Directions - Excluding all pictures, please output the listing exactly.

Provided records -
▬▬▬▬▬▬

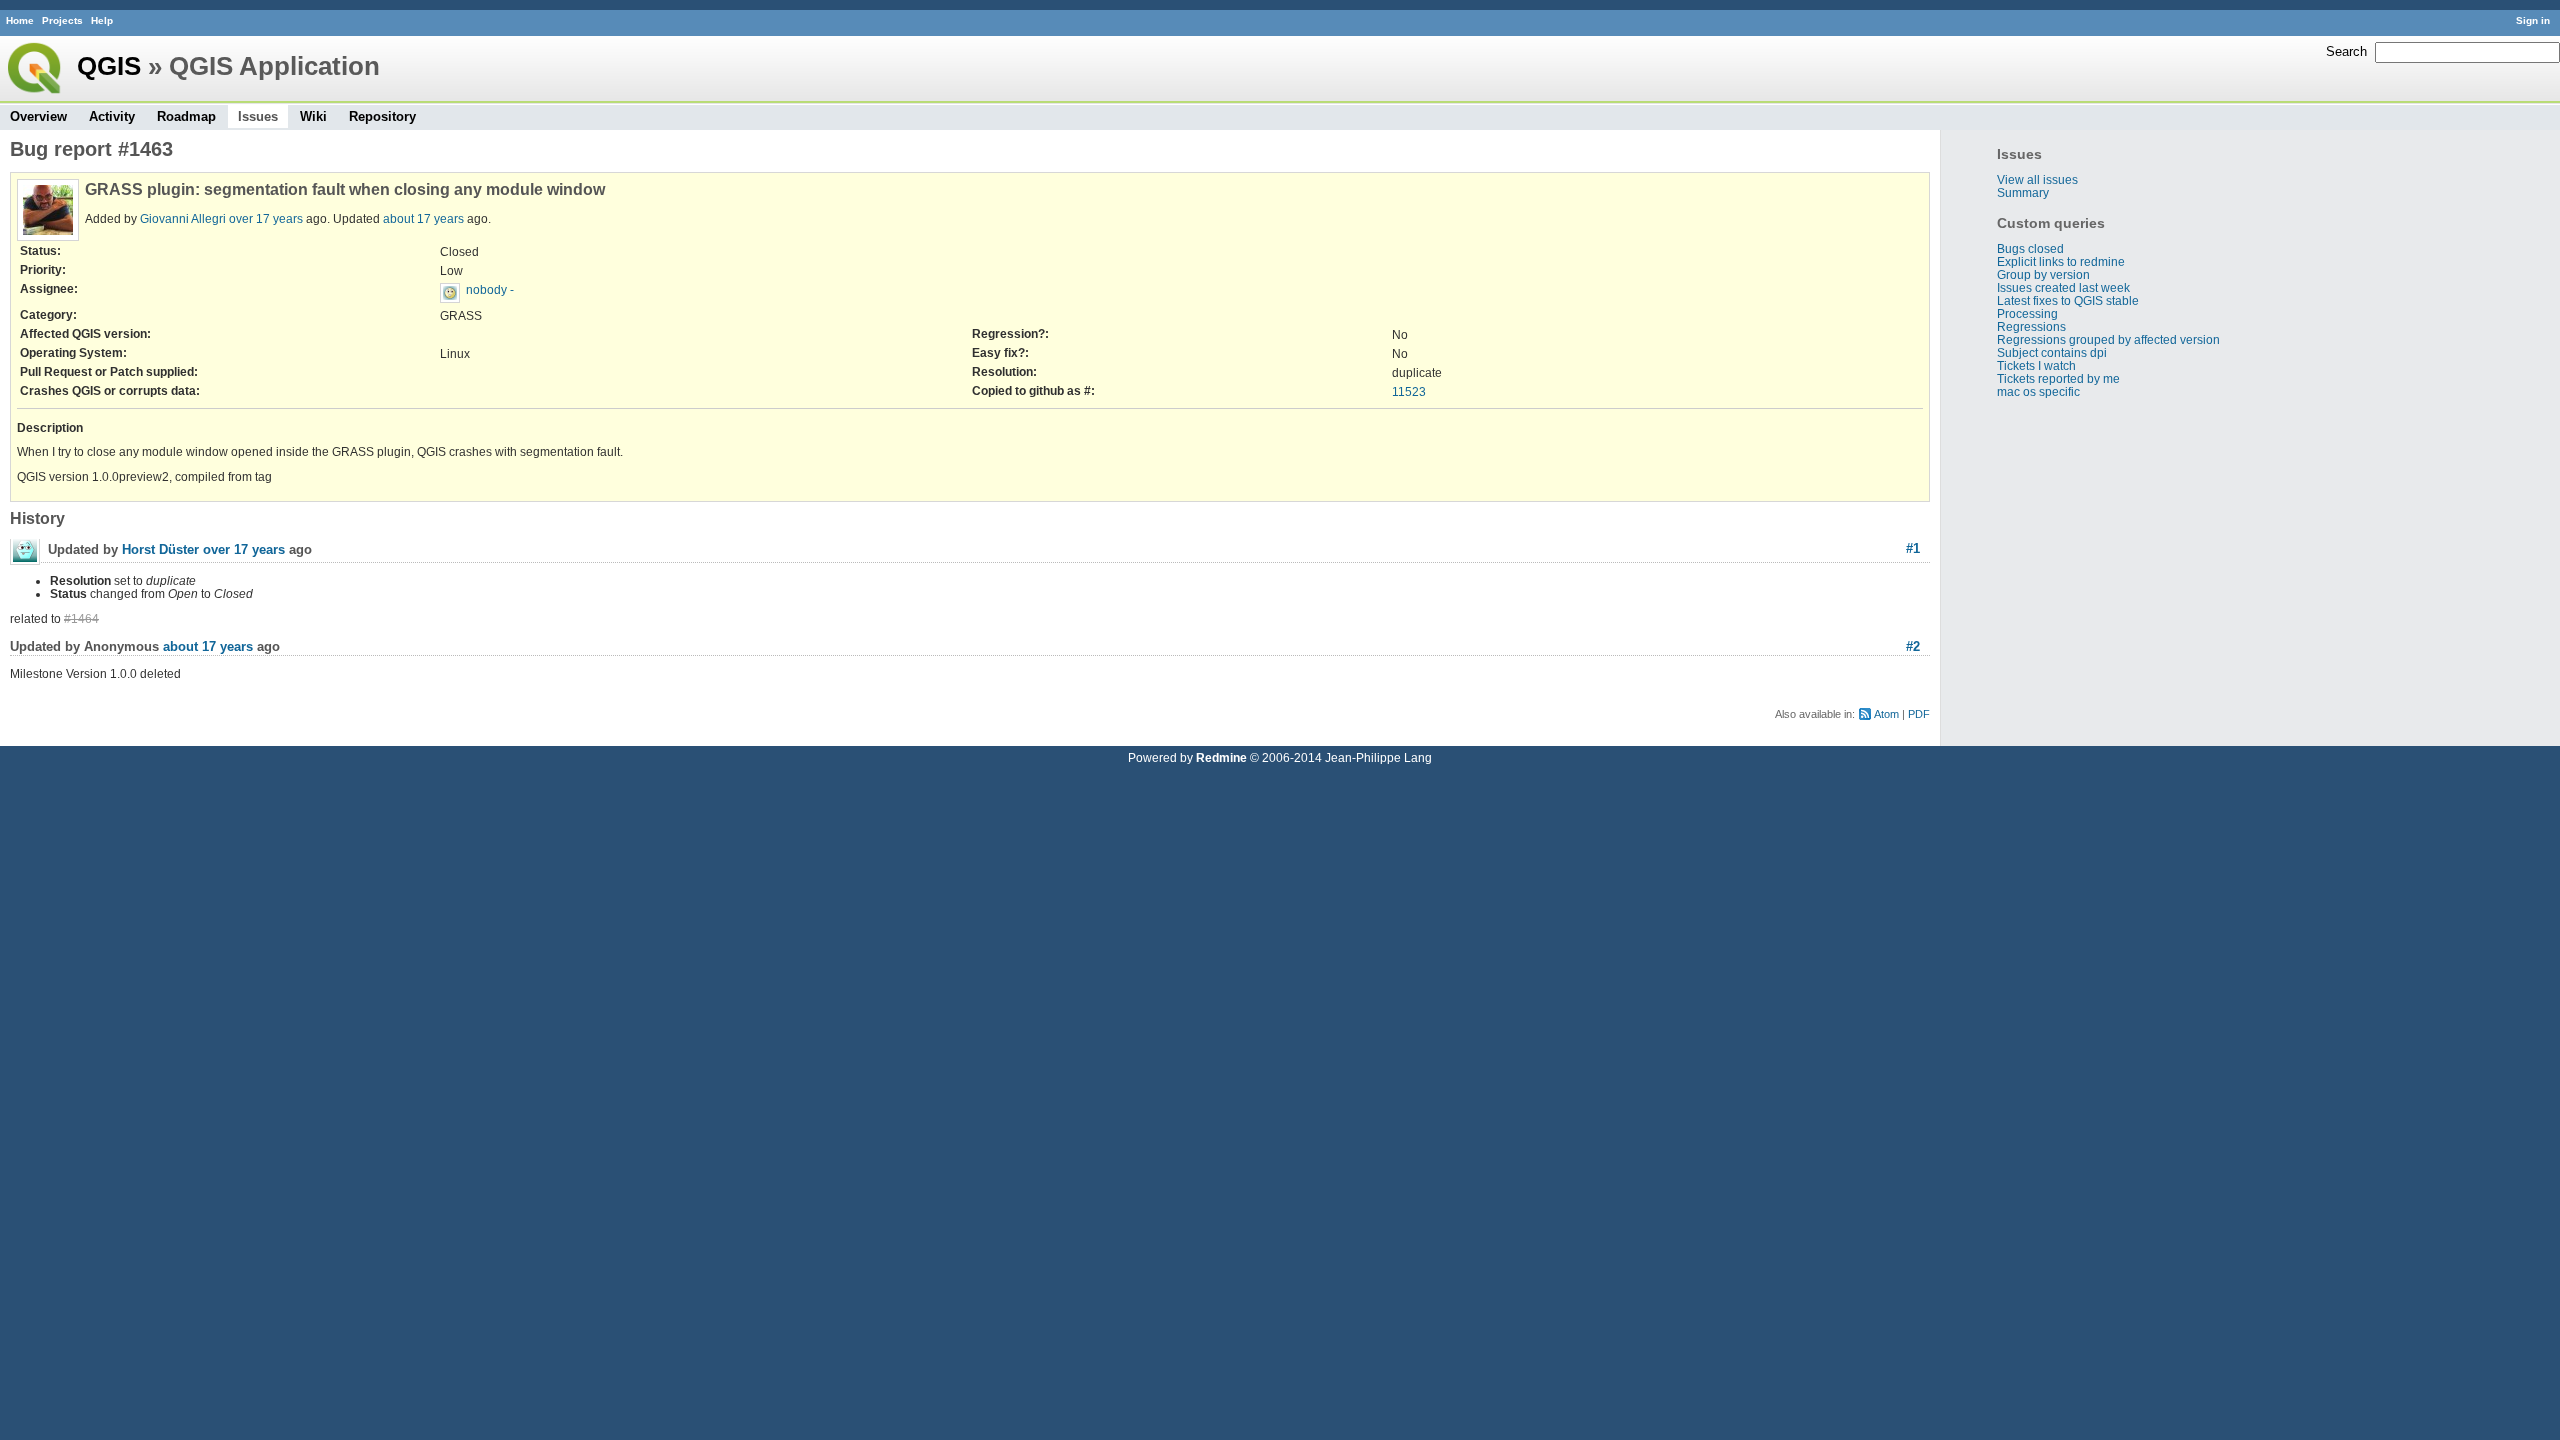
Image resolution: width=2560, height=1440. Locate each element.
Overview (38, 116)
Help (102, 20)
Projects (62, 20)
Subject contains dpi (2052, 352)
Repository (382, 116)
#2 (1913, 646)
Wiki (313, 116)
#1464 (81, 618)
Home (20, 20)
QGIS (109, 66)
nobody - (490, 289)
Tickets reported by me (2058, 378)
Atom (1886, 714)
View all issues (2037, 179)
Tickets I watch (2036, 365)
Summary (2023, 192)
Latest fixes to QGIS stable (2068, 300)
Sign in (2533, 20)
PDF (1919, 714)
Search (2346, 51)
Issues (258, 116)
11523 (1409, 391)
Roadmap (186, 116)
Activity (112, 116)
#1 (1913, 548)
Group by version (2043, 274)
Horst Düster (160, 549)
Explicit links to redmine (2061, 261)
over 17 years (266, 218)
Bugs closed (2030, 248)
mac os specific (2038, 391)
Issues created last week (2063, 287)
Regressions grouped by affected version (2108, 339)
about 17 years (423, 218)
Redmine (1221, 757)
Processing (2027, 313)
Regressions (2031, 326)
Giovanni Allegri (183, 218)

▬▬▬▬▬▬

Exercise output -
Image resolution: width=2560, height=1440. Locate each element.
Overview (38, 116)
Help (102, 20)
Projects (62, 20)
Subject contains dpi (2052, 352)
Repository (382, 116)
#2 (1913, 646)
Wiki (313, 116)
#1464 (81, 618)
Home (20, 20)
QGIS (109, 66)
nobody - (490, 289)
Tickets reported by me (2058, 378)
Atom (1886, 714)
View all issues (2037, 179)
Tickets I watch (2036, 365)
Summary (2023, 192)
Latest fixes to QGIS stable (2068, 300)
Sign in (2533, 20)
PDF (1919, 714)
Search (2346, 51)
Issues (258, 116)
11523 (1409, 391)
Roadmap (186, 116)
Activity (112, 116)
#1 (1913, 548)
Group by version (2043, 274)
Horst Düster (160, 549)
Explicit links to redmine (2061, 261)
over 17 years (266, 218)
Bugs closed (2030, 248)
mac os specific (2038, 391)
Issues created last week (2063, 287)
Regressions grouped by affected version (2108, 339)
about 17 years (423, 218)
Redmine (1221, 757)
Processing (2027, 313)
Regressions (2031, 326)
Giovanni Allegri (183, 218)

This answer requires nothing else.